#関節夫の手のひら小説35
解放区
圭介は小さな喫茶店で真里子を待っていた。窓際の席には、コーヒーの湯気がゆっくりと立ち上っている。久しぶりに会う彼女の顔が、どんな表情を浮かべているのか、彼には想像もつかなかった。
真里子が店に入ってきた。薄いベージュのコートを脱ぎ、微笑むでもなく無表情でもない顔で圭介に歩み寄る。席に着くなり、彼女は一言こう言った。
「解放区を探しに行かない?」
圭介は少し驚いたが、彼女の提案にはどこか引き込まれるような魅力があった。解放区――それが何なのか、具体的にはわからない。ただ、言葉に込められた響きに、胸の奥で何かが動くのを感じた。
二人は車に乗り、目的地のないドライブを始めた。都会の喧騒を離れ、どんどん山の方へ向かう。道中、真里子は静かに話し始めた。
「圭介、私はずっとどこにも居場所がない気がしてたの。家族の中でも、職場でも、恋人と一緒にいてもね。でも、圭介といると、少しだけ違うの。あたしの解放区は、圭介といるこの時間なのかもしれない。

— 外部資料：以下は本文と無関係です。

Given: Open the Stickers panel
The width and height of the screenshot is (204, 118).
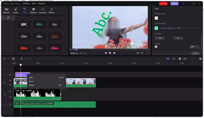Looking at the screenshot, I should pyautogui.click(x=33, y=11).

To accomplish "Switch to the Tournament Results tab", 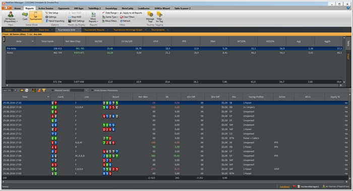I will [94, 30].
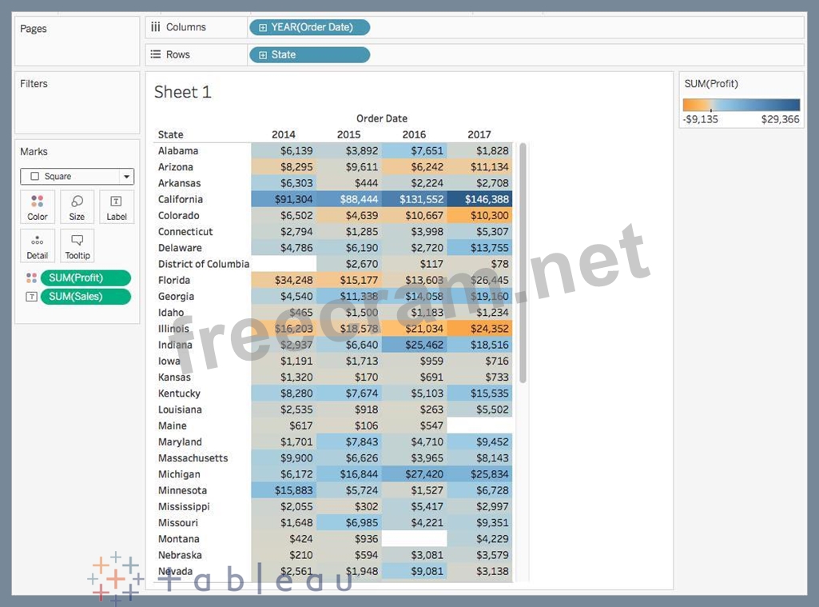The image size is (819, 607).
Task: Click the SUM(Profit) color gradient legend
Action: tap(741, 105)
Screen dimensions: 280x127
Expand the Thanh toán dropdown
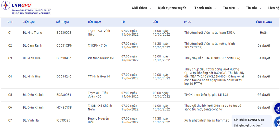click(x=205, y=8)
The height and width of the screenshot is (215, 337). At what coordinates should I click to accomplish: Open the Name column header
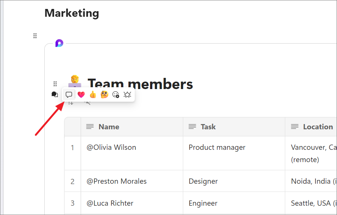coord(109,127)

」
圭介はハンドルを握りながら、彼女の言葉を反芻した。真里子と出会った頃、自分もどこか閉じ込められているような感覚を抱えていた。社会の期待、家族の期待、そして自分自身が作った壁。そのどれもが重くのしかかっていた。
車はやがて小さな湖のほとりに着いた。風が冷たく、澄んでいる。二人は車を降りて、湖を見つめた。

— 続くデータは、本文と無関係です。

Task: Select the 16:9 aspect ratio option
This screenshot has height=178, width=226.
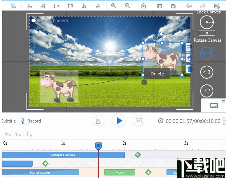Action: (207, 53)
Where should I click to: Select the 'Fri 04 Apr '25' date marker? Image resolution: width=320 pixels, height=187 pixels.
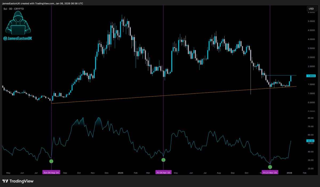point(163,172)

「ここが私たちの解放区でいいかな。」真里子がぽつりとつぶやく。
圭介は頷いた。「どこにあるかじゃなくて、誰といるかだよな。」
真里子は笑った。初めて見るような、心の底からの笑顔だった。
解放区――それは特別な場所でも、壮大な夢でもなかった。ただ、お互いを受け入れ、心を許せる瞬間。それが二人の解放区だったのだ。